Josette, espionne rousse du réel, lit un livre sur les mythologies celtes publié en 2009

« Cette définition de l'écriture comme morte, en contraste avec l'oralité vivante donne la clef d'une logique très différente de la nôtre mais, d'une certaine façon, aussi rigoureuse et respectable.
Nous n'imaginons guère de littérature autre qu'écrite ; nous voulons des textes de loi fixées par l'écriture et consultables pour pouvoir nous y référer précisément et pour vérifier que le même, dans les mêmes termes, est strictement applicable à tous. La logique des cultures orales n'est néanmoins pas si infondée que cela.
Ainsi, nous sommes fiers de notre patrimoine littéraire et de sa richesse depuis la Chanson de Roland jusqu'à nos jours. A juste titre … mais cette belle Chanson de Roland est-elle vraiment « nôtre » ? Ecrite en vieux français archaïque, n'est-elle pas devenue largement étrangère pour la plupart d'entre nous, qui n'y avons plus accès qu'à travers une « traduction » en français moderne ? Comparons-lui un conte remontant de la même époque : le Petit Chaperon Rouge. La tradition orale l'a adapté : cela n'affecte en rien la fidélité de l'histoire à son scénario originel, ni les leçons qu'elle transmet.
Les lois écrites elles-mêmes ne sont pas exemptes de pièges ; Combien de formules légales ne sont plus aujourd'hui qu'un jargon juridique qu'il faut traduire pour le citoyen ordinaire ?
Il apparaît donc bien qu'il a pu y avoir un certain sens à refuser de fixer par écrit ce qui reste en s'adaptant oralement – sous la garantie d'une tradition reçue toutefois – à chaque époque et à chaque circonstance.
Cela explique que, selon cette mentalité, la transmission du savoir – lois,légendes, mythes, rites, invocations ...- s'est faite traditionnellement par l'apprentissage par cœur de très grandes quantités de textes figés, soit sous formes de formules mnémotechniques telles les triades, soit surtout de mélopées ou de chants que leur mélodie et leur prosodie aident à mémoriser ; par l'exercice constant de leur récitation encadrée par la présentation libre de leur contexte ; par des disputes herméneutiques subtiles … Tous exercices préparés par de longues méditations solitaires et silencieuses.

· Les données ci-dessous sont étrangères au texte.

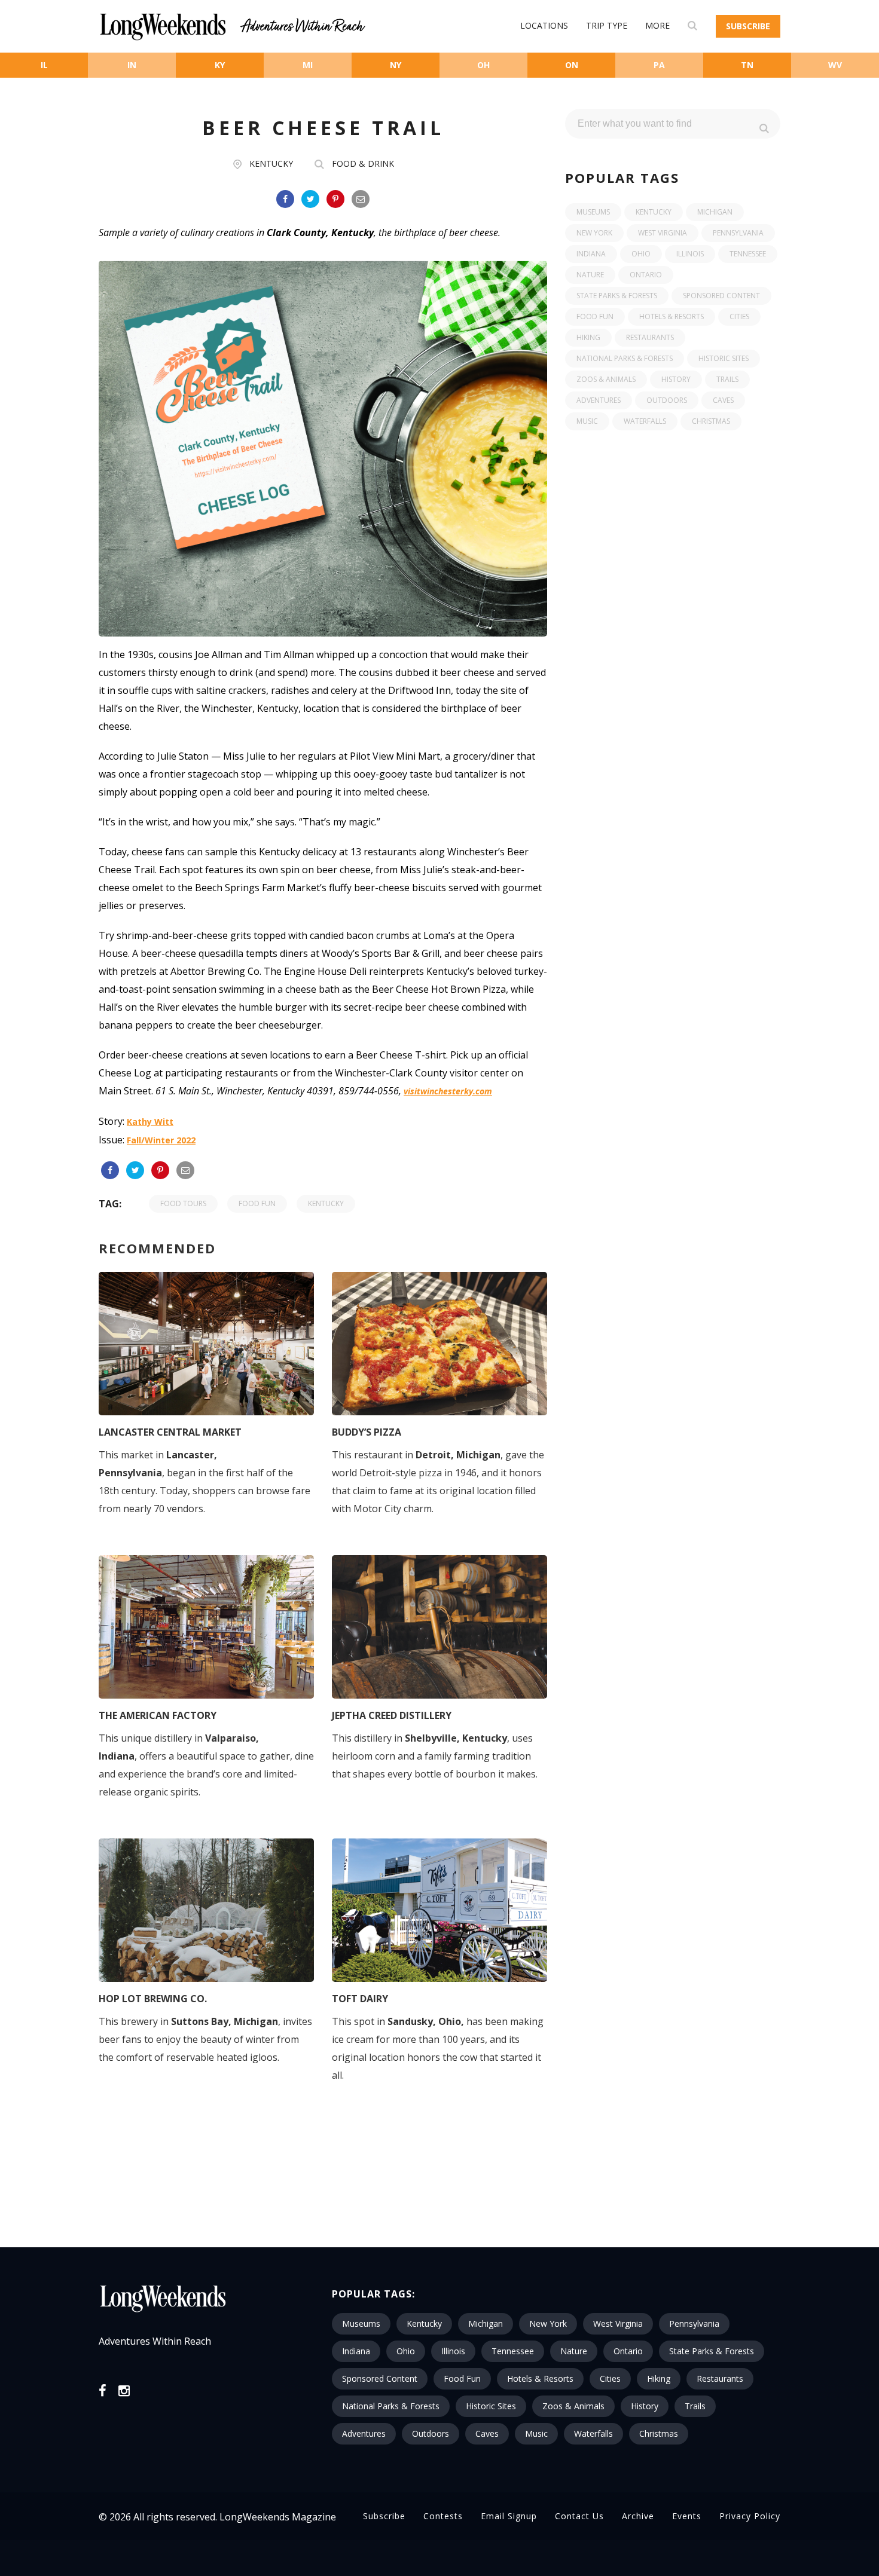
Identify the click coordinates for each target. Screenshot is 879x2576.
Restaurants (650, 337)
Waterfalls (645, 421)
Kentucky (271, 163)
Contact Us (579, 2516)
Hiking (588, 337)
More (657, 25)
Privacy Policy (749, 2516)
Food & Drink (363, 163)
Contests (443, 2516)
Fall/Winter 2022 (161, 1140)
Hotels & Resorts (671, 316)
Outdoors (666, 400)
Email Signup (509, 2516)
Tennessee (748, 254)
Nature (590, 275)
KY (220, 65)
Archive (638, 2516)
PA (659, 65)
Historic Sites (723, 358)
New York (594, 233)
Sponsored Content (721, 295)
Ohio (641, 254)
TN (747, 65)
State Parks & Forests (616, 295)
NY (395, 65)
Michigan (714, 212)
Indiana (591, 254)
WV (835, 65)
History (676, 379)
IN (131, 65)
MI (308, 65)
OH (483, 65)
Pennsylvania (738, 233)
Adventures (598, 400)
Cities (739, 316)
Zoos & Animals (606, 379)
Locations (544, 25)
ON (571, 65)
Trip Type (606, 25)
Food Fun (257, 1203)
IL (44, 65)
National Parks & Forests (624, 358)
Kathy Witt (150, 1121)
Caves (723, 400)
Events (686, 2516)
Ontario (646, 275)
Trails (727, 379)
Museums (593, 212)
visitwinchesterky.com (448, 1091)
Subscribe (748, 26)
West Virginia (662, 233)
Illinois (690, 254)
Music (587, 421)
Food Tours (183, 1203)
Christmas (711, 421)
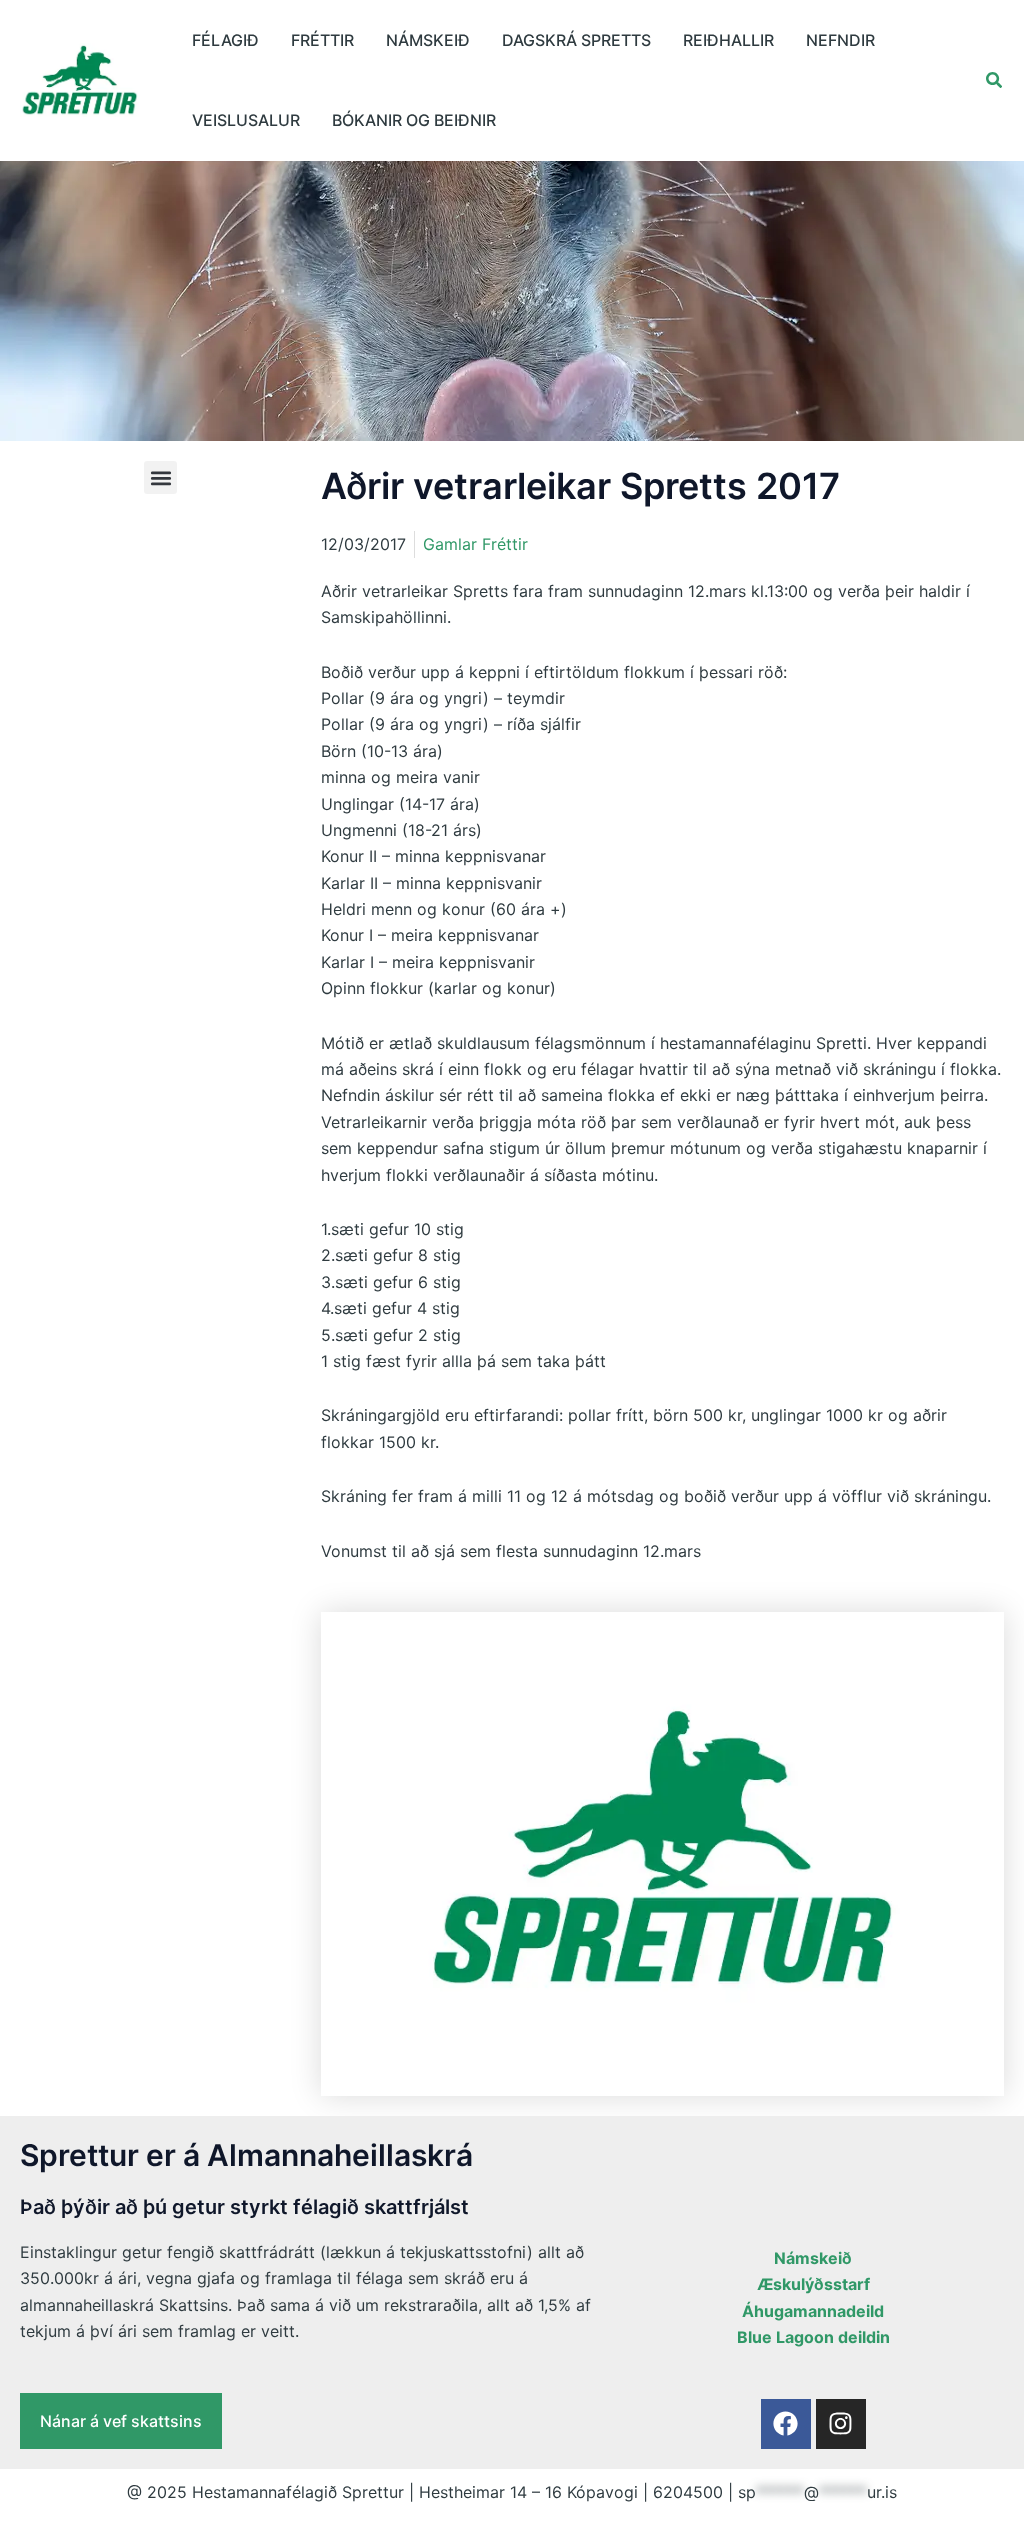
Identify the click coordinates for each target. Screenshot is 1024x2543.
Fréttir (322, 40)
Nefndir (840, 40)
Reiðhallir (728, 40)
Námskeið (428, 40)
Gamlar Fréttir (475, 544)
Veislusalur (246, 120)
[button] (995, 80)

Selon César – ou plutôt Posidonnius d'Apamé – les études druidiques duraient vingt ans. Les lois irlandaises du Moyen âge abondent dans le même sens, imposant aux impétrants de connaître notamment jusqu'à trois cent cinquante histoires complexes avec tous leurs détails et les noms de tous les personnages, de tous les lieux, de tous les objets même …
L'efficacité de ces méthodes est telle qu'il a été possible de retrouver non seulement des scénarios comparables mais même des métriques et des formules poétiques – métaphores et expressions formulaires – communes à des traditions indo-européennes aussi éloignées dans le temps et l'espace que celles des Indiens, des Grecs, des Celtes et d'autres, ce qui implique évidemment qu'il s'agit là d'héritages communs reçus des temps très lointains de l'unité pro-indo-européenne. »
« Ouais, m'enfin, il y a aussi l'unité terrestre, se disait Josette qui n'était pas convaincue par le texte qu'elle venait de lire. Je dirais que ce n'est pas si simple, que parfois le vivant peut aller se loger dans l'écrit dans une période où l'oralité aura été corrompue pour pouvoir renaître et réciproquement lorsque c'est l'écrit qui est corrompue et parfois concomitamment. Le bon outil pour mesurer tout cela serait le corps de chacun et chacune qui ne doit donc pas être asservi. Il faudrait bien sûr réfléchir sur le siècle écoulé qui a vu éclore et proliférer les images animées figées et mortes soit le cinématographe, Mais une autre fois et pas maintenant. » »
Josette respira. Elle redevenait joyeuse.